** Opening Provided records block **
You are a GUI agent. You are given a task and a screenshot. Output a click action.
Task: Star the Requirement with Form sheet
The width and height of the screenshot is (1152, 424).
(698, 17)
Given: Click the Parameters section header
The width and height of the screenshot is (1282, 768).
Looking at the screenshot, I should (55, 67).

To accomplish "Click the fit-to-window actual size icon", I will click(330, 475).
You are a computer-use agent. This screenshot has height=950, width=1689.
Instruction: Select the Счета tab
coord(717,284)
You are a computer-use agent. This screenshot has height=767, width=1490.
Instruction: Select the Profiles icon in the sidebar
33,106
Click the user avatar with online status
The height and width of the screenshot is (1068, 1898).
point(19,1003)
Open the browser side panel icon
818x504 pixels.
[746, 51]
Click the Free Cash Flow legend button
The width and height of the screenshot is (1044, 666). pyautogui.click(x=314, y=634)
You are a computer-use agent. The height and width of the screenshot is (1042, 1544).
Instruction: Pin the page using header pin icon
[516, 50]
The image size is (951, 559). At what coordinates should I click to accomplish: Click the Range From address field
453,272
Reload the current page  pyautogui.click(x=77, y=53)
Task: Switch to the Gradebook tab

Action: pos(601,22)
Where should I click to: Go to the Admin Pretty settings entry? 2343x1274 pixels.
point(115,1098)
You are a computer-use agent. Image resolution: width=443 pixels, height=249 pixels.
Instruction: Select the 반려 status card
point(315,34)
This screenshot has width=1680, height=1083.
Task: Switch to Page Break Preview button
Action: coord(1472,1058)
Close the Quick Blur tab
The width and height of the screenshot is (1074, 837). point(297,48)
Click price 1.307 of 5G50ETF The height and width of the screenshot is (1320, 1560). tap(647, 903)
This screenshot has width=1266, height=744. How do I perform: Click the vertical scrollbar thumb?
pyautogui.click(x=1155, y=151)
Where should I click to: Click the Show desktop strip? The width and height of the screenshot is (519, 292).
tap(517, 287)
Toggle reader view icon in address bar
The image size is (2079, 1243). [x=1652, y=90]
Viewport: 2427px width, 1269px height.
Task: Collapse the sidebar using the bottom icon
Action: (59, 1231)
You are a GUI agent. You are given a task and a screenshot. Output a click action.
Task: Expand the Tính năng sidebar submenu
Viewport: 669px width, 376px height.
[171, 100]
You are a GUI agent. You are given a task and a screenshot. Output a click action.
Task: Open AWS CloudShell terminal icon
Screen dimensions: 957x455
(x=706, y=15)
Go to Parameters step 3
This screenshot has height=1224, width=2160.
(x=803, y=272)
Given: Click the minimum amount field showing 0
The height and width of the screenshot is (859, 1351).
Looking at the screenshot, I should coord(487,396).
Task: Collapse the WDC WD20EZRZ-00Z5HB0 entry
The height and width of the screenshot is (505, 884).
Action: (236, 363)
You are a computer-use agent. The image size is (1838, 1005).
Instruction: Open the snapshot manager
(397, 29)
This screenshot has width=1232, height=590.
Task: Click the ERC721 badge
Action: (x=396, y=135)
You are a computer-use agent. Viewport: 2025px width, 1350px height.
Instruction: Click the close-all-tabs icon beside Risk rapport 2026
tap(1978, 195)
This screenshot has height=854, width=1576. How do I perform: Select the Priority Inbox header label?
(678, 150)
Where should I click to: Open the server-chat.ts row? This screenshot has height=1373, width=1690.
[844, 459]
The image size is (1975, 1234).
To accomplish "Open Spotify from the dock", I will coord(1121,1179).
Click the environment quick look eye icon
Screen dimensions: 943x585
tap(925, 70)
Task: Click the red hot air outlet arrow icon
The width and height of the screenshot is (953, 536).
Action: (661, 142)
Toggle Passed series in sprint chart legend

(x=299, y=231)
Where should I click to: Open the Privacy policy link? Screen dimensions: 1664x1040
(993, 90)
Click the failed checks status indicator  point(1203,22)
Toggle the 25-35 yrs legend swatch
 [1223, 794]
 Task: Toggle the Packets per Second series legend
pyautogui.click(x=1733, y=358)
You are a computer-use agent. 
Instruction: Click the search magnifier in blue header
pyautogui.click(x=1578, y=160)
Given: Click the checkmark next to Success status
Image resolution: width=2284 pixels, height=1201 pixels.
** Closing Provided records block **
_Task brief_.
Repeat the material above exactly.

_Result below_.
You are a GUI agent. You are given a task and a screenshot. Output a click action.
Task: Star the Requirement with Form sheet
The width and height of the screenshot is (1152, 424).
(698, 17)
Given: Click the Parameters section header
The width and height of the screenshot is (1282, 768).
Looking at the screenshot, I should (55, 67).

To accomplish "Click the fit-to-window actual size icon", I will click(330, 475).
You are a computer-use agent. This screenshot has height=950, width=1689.
Instruction: Select the Счета tab
coord(717,284)
You are a computer-use agent. This screenshot has height=767, width=1490.
Instruction: Select the Profiles icon in the sidebar
33,106
Click the user avatar with online status
The height and width of the screenshot is (1068, 1898).
point(19,1003)
Open the browser side panel icon
818x504 pixels.
[746, 51]
Click the Free Cash Flow legend button
The width and height of the screenshot is (1044, 666). pyautogui.click(x=314, y=634)
You are a computer-use agent. The height and width of the screenshot is (1042, 1544).
Instruction: Pin the page using header pin icon
[516, 50]
The image size is (951, 559). At what coordinates should I click to accomplish: Click the Range From address field
453,272
Reload the current page  pyautogui.click(x=77, y=53)
Task: Switch to the Gradebook tab

Action: pos(601,22)
Where should I click to: Go to the Admin Pretty settings entry? 2343x1274 pixels.
point(115,1098)
You are a computer-use agent. Image resolution: width=443 pixels, height=249 pixels.
Instruction: Select the 반려 status card
point(315,34)
This screenshot has width=1680, height=1083.
Task: Switch to Page Break Preview button
Action: coord(1472,1058)
Close the Quick Blur tab
The width and height of the screenshot is (1074, 837). point(297,48)
Click price 1.307 of 5G50ETF The height and width of the screenshot is (1320, 1560). tap(647, 903)
This screenshot has width=1266, height=744. How do I perform: Click the vertical scrollbar thumb?
pyautogui.click(x=1155, y=151)
Where should I click to: Click the Show desktop strip? The width and height of the screenshot is (519, 292).
tap(517, 287)
Toggle reader view icon in address bar
The image size is (2079, 1243). [x=1652, y=90]
Viewport: 2427px width, 1269px height.
Task: Collapse the sidebar using the bottom icon
Action: (59, 1231)
You are a GUI agent. You are given a task and a screenshot. Output a click action.
Task: Expand the Tính năng sidebar submenu
Viewport: 669px width, 376px height.
[171, 100]
You are a GUI agent. You are given a task and a screenshot. Output a click action.
Task: Open AWS CloudShell terminal icon
Screen dimensions: 957x455
(x=706, y=15)
Go to Parameters step 3
This screenshot has height=1224, width=2160.
(x=803, y=272)
Given: Click the minimum amount field showing 0
The height and width of the screenshot is (859, 1351).
Looking at the screenshot, I should coord(487,396).
Task: Collapse the WDC WD20EZRZ-00Z5HB0 entry
The height and width of the screenshot is (505, 884).
Action: (236, 363)
You are a computer-use agent. The image size is (1838, 1005).
Instruction: Open the snapshot manager
(397, 29)
This screenshot has width=1232, height=590.
Task: Click the ERC721 badge
Action: (x=396, y=135)
You are a computer-use agent. Viewport: 2025px width, 1350px height.
Instruction: Click the close-all-tabs icon beside Risk rapport 2026
tap(1978, 195)
This screenshot has height=854, width=1576. How do I perform: Select the Priority Inbox header label?
(678, 150)
Where should I click to: Open the server-chat.ts row? This screenshot has height=1373, width=1690.
[844, 459]
The image size is (1975, 1234).
To accomplish "Open Spotify from the dock", I will coord(1121,1179).
Click the environment quick look eye icon
Screen dimensions: 943x585
tap(925, 70)
Task: Click the red hot air outlet arrow icon
The width and height of the screenshot is (953, 536).
Action: (661, 142)
Toggle Passed series in sprint chart legend

(x=299, y=231)
Where should I click to: Open the Privacy policy link? Screen dimensions: 1664x1040
(993, 90)
Click the failed checks status indicator  point(1203,22)
Toggle the 25-35 yrs legend swatch
 [1223, 794]
 Task: Toggle the Packets per Second series legend
pyautogui.click(x=1733, y=358)
You are a computer-use agent. 
Instruction: Click the search magnifier in blue header
pyautogui.click(x=1578, y=160)
Given: Click the checkmark next to Success status
Image resolution: width=2284 pixels, height=1201 pixels.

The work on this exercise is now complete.